Esperamos haber escuchado el disparo de la pandemia. Ahora sabemos lo que nos jugamos si seguimos jugando con nuestra suerte. Esta vez hemos sido capaces de responder adecuadamente, pero también tenemos que ser capaces de responder de la misma manera en el futuro. En particular, porque esas crisis que se vislumbran en el horizonte implicarían resultados mucho peores que los de la pandemia. Así pues, 2020 fue un buen año, porque nos demostró que nosotros, y sobre todo nuestros políticos, somos realmente capaces de responder, de tomar medidas urgentes y de realizar el cambio.

2021 tiene que ser un año de cambio en la transición. Y puede serlo. Se invertirán billones de dólares para recuperarse económicamente de la pandemia. Las tecnologías ecológicas están disponibles en abundancia y esperan a escalar exponencialmente. Hay una gran oportunidad en el momento justo. Perderlo significaría perderlo todo. Pero hay destellos de esperanza de que veremos la transición pronto si seguimos impulsándola. Juntos.
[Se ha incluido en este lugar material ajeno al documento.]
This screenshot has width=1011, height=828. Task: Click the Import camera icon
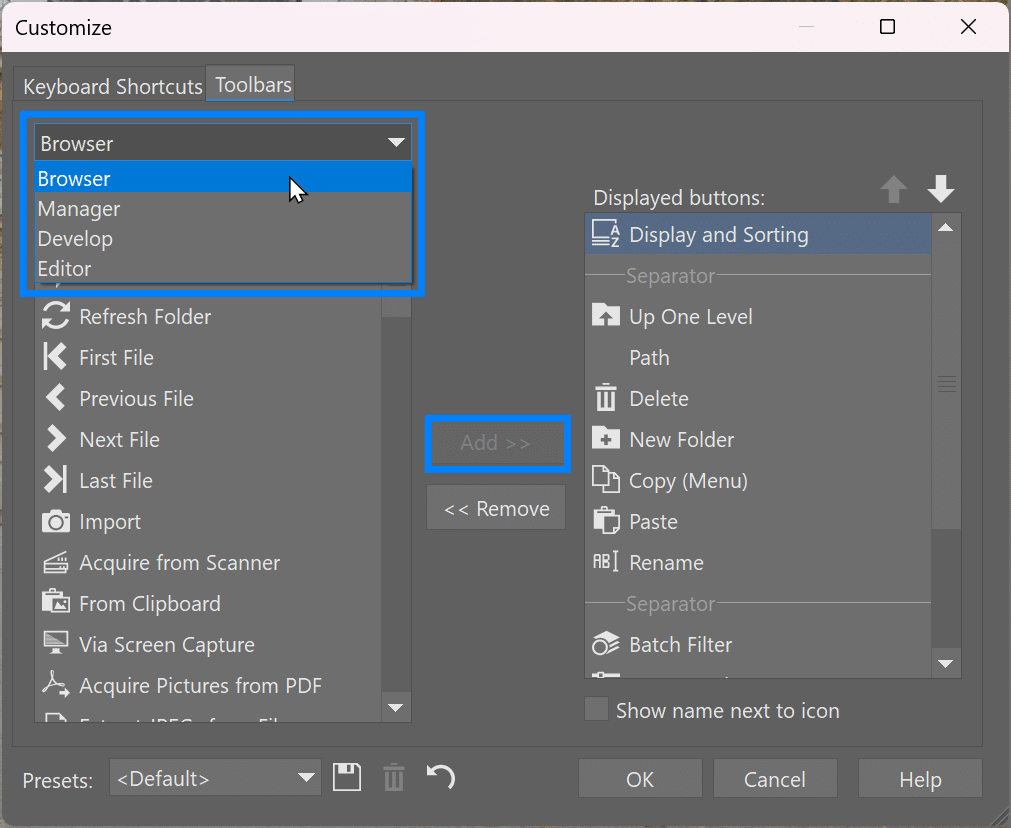58,521

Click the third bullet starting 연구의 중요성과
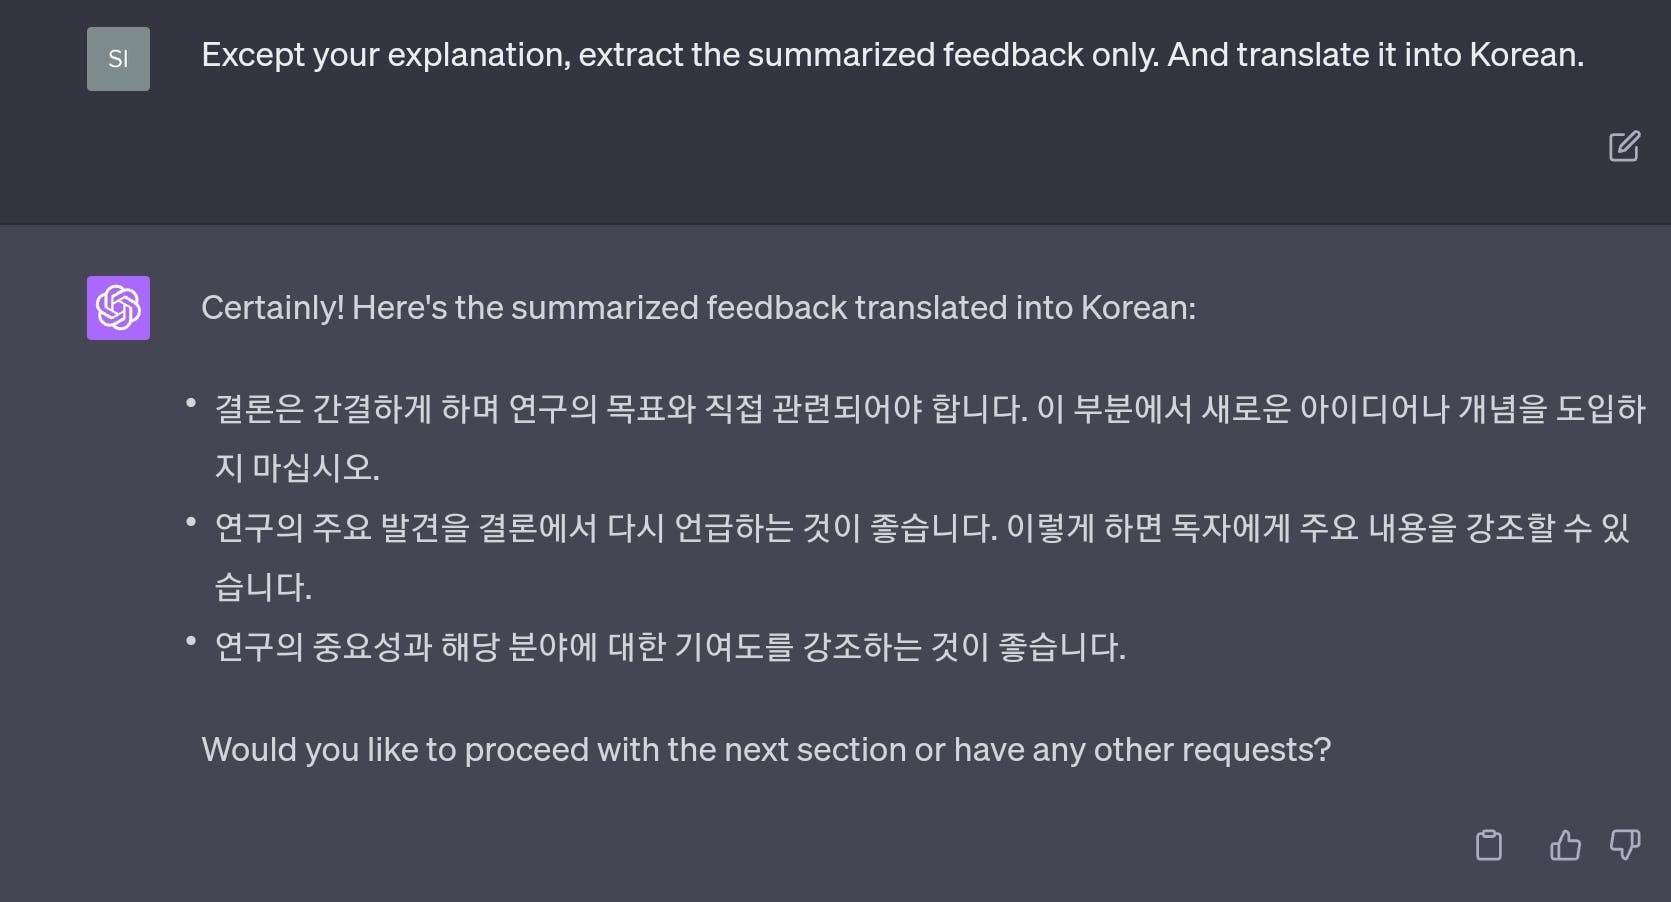pos(670,647)
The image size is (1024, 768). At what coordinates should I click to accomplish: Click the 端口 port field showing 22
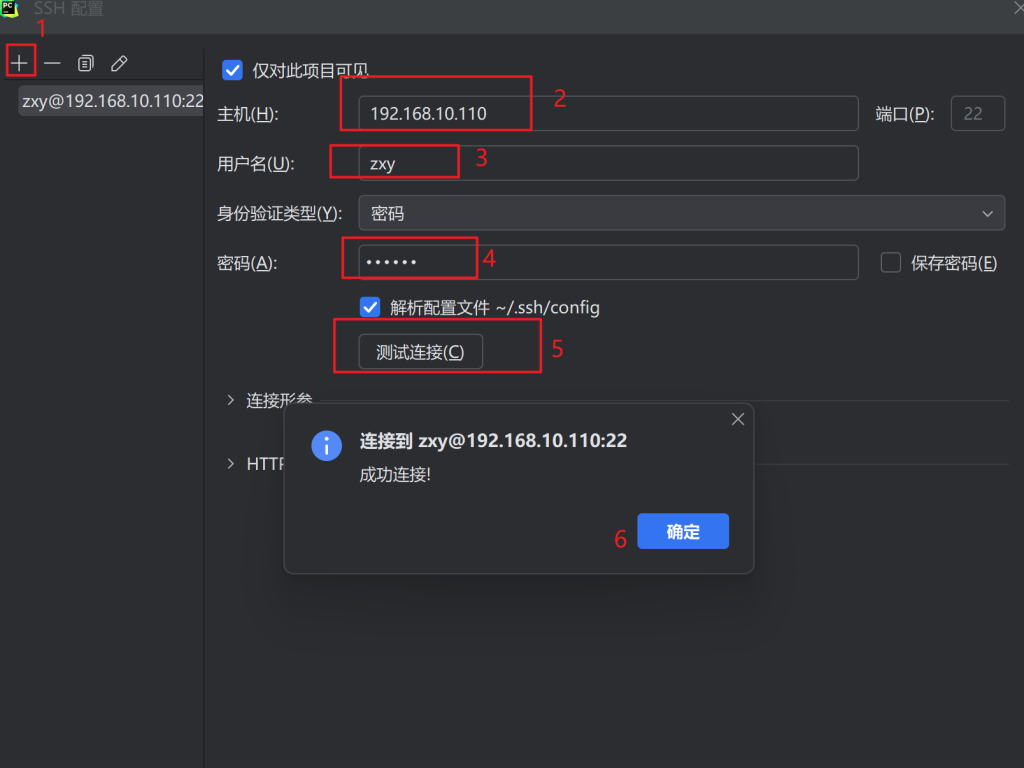977,114
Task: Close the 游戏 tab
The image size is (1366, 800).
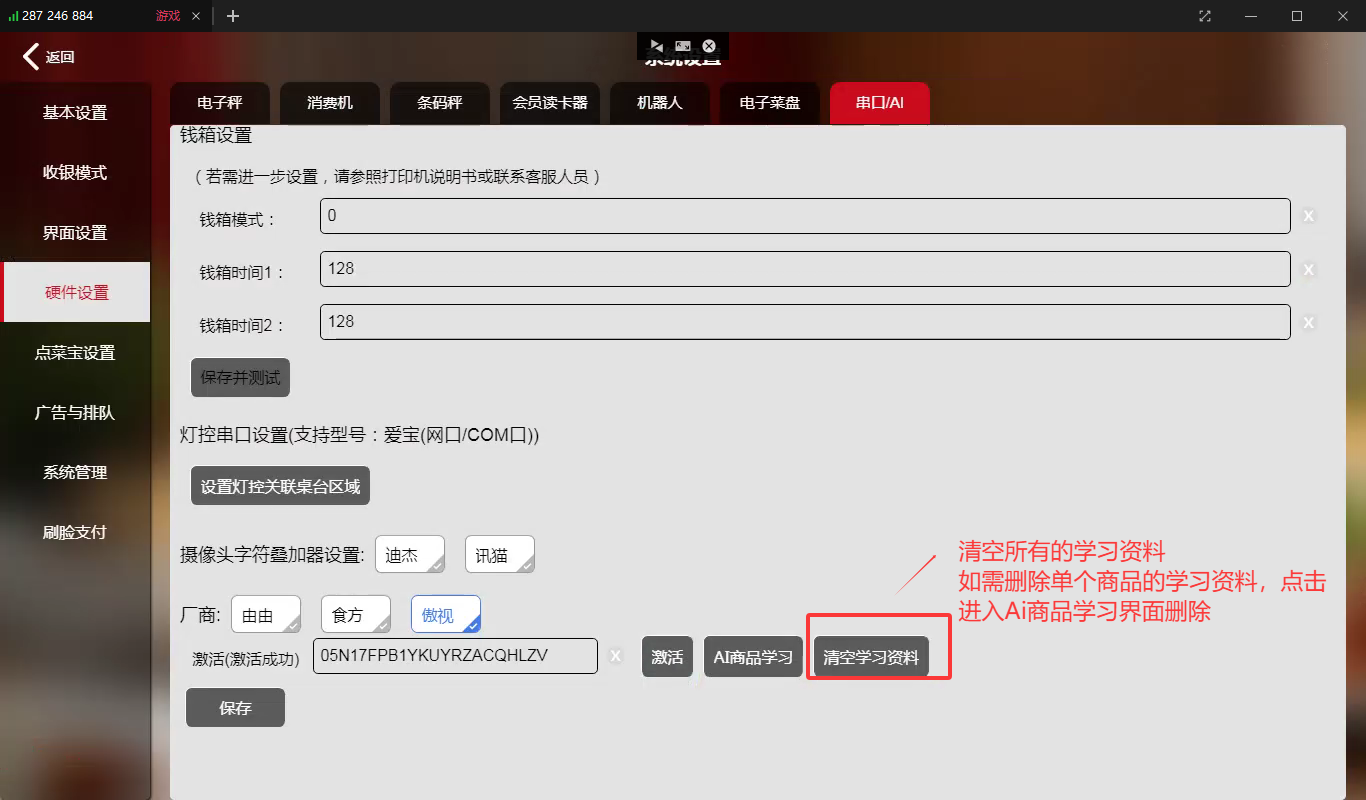Action: (x=195, y=16)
"Actualmente, estamos al borde de un precipicio y debemos temer caer. Pero hay tanta esperanza mirando por encima del agua que, si seguimos impulsando la transición, no nos caeremos, sino que reconstruiremos mejor nuestro camino para el futuro". - Patrick Hohlwegler

No se ha encontrado ningún artículo.

Bereit, ein lokales Wirtschaftswunder zu initiieren?